Jio's argument was that IUC is a subsidy that new operators pay to incumbent operators.
"It is also a subsidy that the more efficient operators pay to the less efficient operators. The less efficient operators charge higher tariffs from their customers, who therefore do not make outgoing calls but only receive incoming calls," a Jio official said.
Reliance Jio is the only operator in the country which has a 4G-only network. All other telcos have 2G and 3G as well.
The all-out war started a week after the Telecom Regulatory Authority of India (TRAI) floated two separate consultation papers -- a paper to see if there is a need to revise the date for scrapping IUC, given the continuing imbalance in inter-operator traffic. Before that, it issued a discussion paper on what should be the ideal call ringing time after it received information that one operator has reduced the duration of ring to 20 seconds in its network for releasing the unanswered calls forcefully.
The Jio official said it takes investment as well as technological advancement to be able to upgrade a network to 4G. Without having done that, there cannot be symmetry in traffic, as more than 65 per cent of incumbent customers are still on 2G/3G. Unfortunately, these customer do not even have the privilege of enjoying free voice calling and end up paying exorbitant rates for voice minutes, the official added.
The Airtel official countered this, saying there is still very high asymmetry of traffic between a large 4G only operator and the other operators. Despite Jio gaining more than 32 per cent market share, Airtel and Vodafone continue to be large net recipients of calls from Jio and therefore Jio pays them IUC for carrying these calls. Airtel's traffic asymmetry with Jio still stands at approximately 65 per cent (incoming) vs 35 per cent (outgoing). And TRAI has taken this into account and now started a fresh consultation process to ensure the orderly growth of the telecom sector.
The slugfest continues with Jio's contention that in India, the operator who has spent over Rs 4 lakh crore (Jio) in setting up a best in class network has been paying IUC subsidy of hundreds of crores per month to the incumbent operators who charge high tariffs from their customers.
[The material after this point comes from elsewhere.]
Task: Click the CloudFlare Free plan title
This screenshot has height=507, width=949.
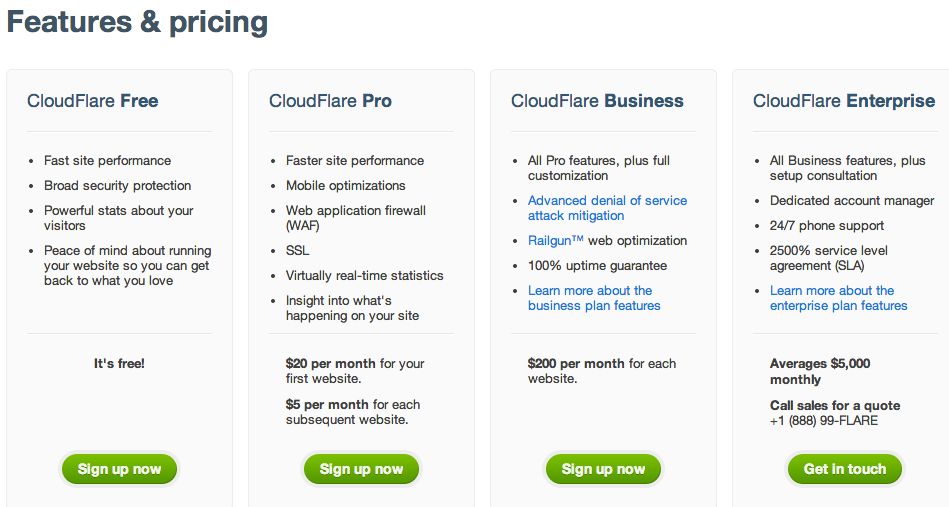Action: tap(93, 101)
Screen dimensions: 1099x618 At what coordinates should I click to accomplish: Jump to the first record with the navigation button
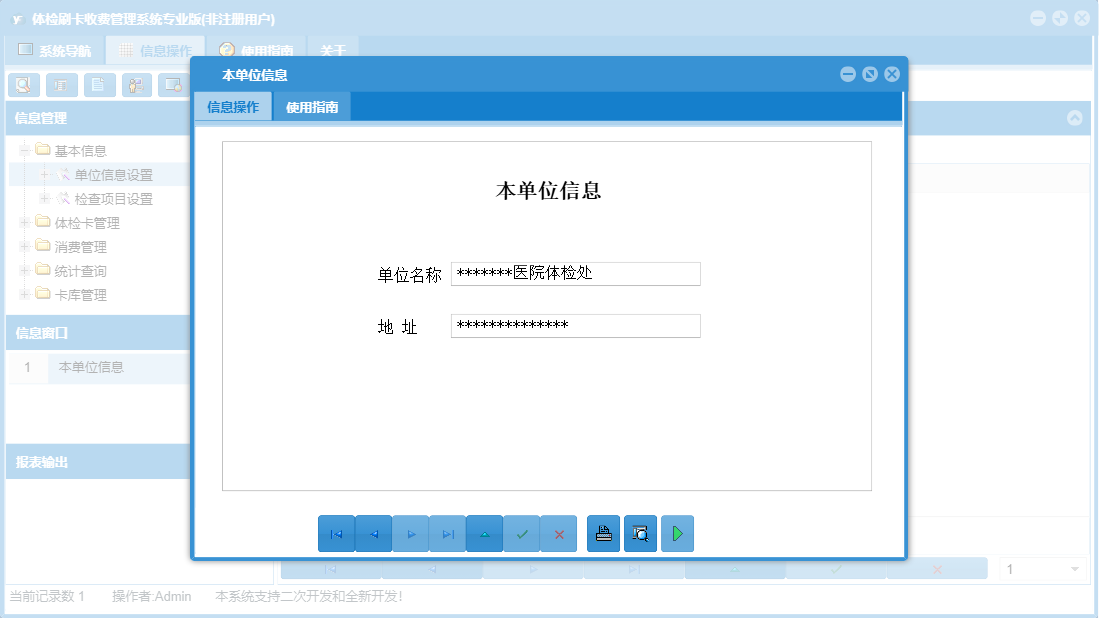[336, 533]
The 4G operator officials also added the incumbent operators have been manipulating and misleading the system to the detriment of the customers, so much so that in spite of the TRAI filing in the Supreme Court in 2012, the Bill and Keep regime has still not been implemented in India.
Airtel Officials say tariff has nothing to do with IUC, which is essentially a clearing system between two operators for carrying the calls made by one operator on the network of the other operator. So, the key is to pay for the cost of using the other operator's network, they said.
Referring to the IP technology of Jio's 4G services, the Airtel official pointed IP technology has nothing to do with the cost. This is because the cost of energy, rental and spectrum is common and has nothing to do with the technology. Anyway, since all operators now have the IP technology/networks, this issue is irrelevant.